What is expected:
Would you reproduce exactly the lines below from the one holding "Task: Toggle the 股份有限公司 (5) checkbox" through the one holding "Click the article title Nikon Z8 camera", inclusive, and no others?

Records supplied:
[Start of section]

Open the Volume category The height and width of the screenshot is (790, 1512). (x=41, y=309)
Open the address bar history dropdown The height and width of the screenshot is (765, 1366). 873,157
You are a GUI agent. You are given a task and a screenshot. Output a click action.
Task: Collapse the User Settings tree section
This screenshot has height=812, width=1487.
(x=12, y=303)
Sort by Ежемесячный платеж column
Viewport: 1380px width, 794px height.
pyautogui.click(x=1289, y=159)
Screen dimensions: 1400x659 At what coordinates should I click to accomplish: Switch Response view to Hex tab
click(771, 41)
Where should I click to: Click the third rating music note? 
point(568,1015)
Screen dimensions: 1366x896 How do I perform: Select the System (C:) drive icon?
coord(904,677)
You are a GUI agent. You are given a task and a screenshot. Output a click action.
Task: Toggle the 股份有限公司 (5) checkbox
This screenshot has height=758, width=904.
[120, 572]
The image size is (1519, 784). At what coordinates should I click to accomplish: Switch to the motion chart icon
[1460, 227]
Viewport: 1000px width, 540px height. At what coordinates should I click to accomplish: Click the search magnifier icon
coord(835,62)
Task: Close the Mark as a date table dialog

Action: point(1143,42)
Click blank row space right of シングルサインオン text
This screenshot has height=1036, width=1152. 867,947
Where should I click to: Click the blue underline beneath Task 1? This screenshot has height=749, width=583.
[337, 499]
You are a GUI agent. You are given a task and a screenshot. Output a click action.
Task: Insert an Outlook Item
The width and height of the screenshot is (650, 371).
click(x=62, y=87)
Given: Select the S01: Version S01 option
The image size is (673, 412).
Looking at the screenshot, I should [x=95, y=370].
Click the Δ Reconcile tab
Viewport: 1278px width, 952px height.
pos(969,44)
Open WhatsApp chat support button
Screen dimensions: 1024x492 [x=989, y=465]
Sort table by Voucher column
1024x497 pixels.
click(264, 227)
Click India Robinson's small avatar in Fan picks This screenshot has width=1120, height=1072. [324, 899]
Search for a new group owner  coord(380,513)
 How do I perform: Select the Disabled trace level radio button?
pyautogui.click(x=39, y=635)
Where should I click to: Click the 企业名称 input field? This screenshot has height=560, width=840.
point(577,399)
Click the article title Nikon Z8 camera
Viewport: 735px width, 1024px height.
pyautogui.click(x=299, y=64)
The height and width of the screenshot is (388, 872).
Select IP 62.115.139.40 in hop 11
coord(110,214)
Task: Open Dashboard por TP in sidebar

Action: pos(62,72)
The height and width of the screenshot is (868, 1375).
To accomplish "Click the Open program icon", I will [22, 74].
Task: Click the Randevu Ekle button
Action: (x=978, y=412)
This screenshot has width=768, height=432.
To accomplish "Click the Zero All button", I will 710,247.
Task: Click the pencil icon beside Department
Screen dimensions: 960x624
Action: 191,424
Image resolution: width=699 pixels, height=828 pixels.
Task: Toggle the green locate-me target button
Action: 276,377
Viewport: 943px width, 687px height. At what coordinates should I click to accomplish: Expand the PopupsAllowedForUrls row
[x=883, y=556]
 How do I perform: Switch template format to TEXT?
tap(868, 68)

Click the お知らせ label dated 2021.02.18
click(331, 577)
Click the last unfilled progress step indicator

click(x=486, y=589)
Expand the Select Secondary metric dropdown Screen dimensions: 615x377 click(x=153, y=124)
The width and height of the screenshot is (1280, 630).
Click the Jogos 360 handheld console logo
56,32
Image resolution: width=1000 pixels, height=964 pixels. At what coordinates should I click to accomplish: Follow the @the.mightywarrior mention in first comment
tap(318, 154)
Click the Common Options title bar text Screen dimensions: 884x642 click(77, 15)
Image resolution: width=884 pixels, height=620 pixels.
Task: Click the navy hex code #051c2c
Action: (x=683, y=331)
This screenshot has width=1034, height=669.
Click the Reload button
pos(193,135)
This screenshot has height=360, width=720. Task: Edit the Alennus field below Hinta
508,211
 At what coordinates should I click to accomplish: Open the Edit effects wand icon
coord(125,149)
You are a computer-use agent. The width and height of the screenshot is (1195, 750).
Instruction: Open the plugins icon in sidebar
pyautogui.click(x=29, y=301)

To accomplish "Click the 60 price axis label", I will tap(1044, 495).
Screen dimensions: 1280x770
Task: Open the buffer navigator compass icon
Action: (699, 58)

[End of section]

Result for this task:
Task: Toggle the 股份有限公司 (5) checkbox
This screenshot has height=758, width=904.
[120, 572]
The image size is (1519, 784). At what coordinates should I click to accomplish: Switch to the motion chart icon
[1460, 227]
Viewport: 1000px width, 540px height. At what coordinates should I click to accomplish: Click the search magnifier icon
coord(835,62)
Task: Close the Mark as a date table dialog

Action: point(1143,42)
Click blank row space right of シングルサインオン text
This screenshot has height=1036, width=1152. 867,947
Where should I click to: Click the blue underline beneath Task 1? This screenshot has height=749, width=583.
[337, 499]
You are a GUI agent. You are given a task and a screenshot. Output a click action.
Task: Insert an Outlook Item
The width and height of the screenshot is (650, 371).
click(x=62, y=87)
Given: Select the S01: Version S01 option
The image size is (673, 412).
Looking at the screenshot, I should [x=95, y=370].
Click the Δ Reconcile tab
Viewport: 1278px width, 952px height.
pos(969,44)
Open WhatsApp chat support button
Screen dimensions: 1024x492 [x=989, y=465]
Sort table by Voucher column
1024x497 pixels.
click(264, 227)
Click India Robinson's small avatar in Fan picks This screenshot has width=1120, height=1072. [324, 899]
Search for a new group owner  coord(380,513)
 How do I perform: Select the Disabled trace level radio button?
pyautogui.click(x=39, y=635)
Where should I click to: Click the 企业名称 input field? This screenshot has height=560, width=840.
point(577,399)
Click the article title Nikon Z8 camera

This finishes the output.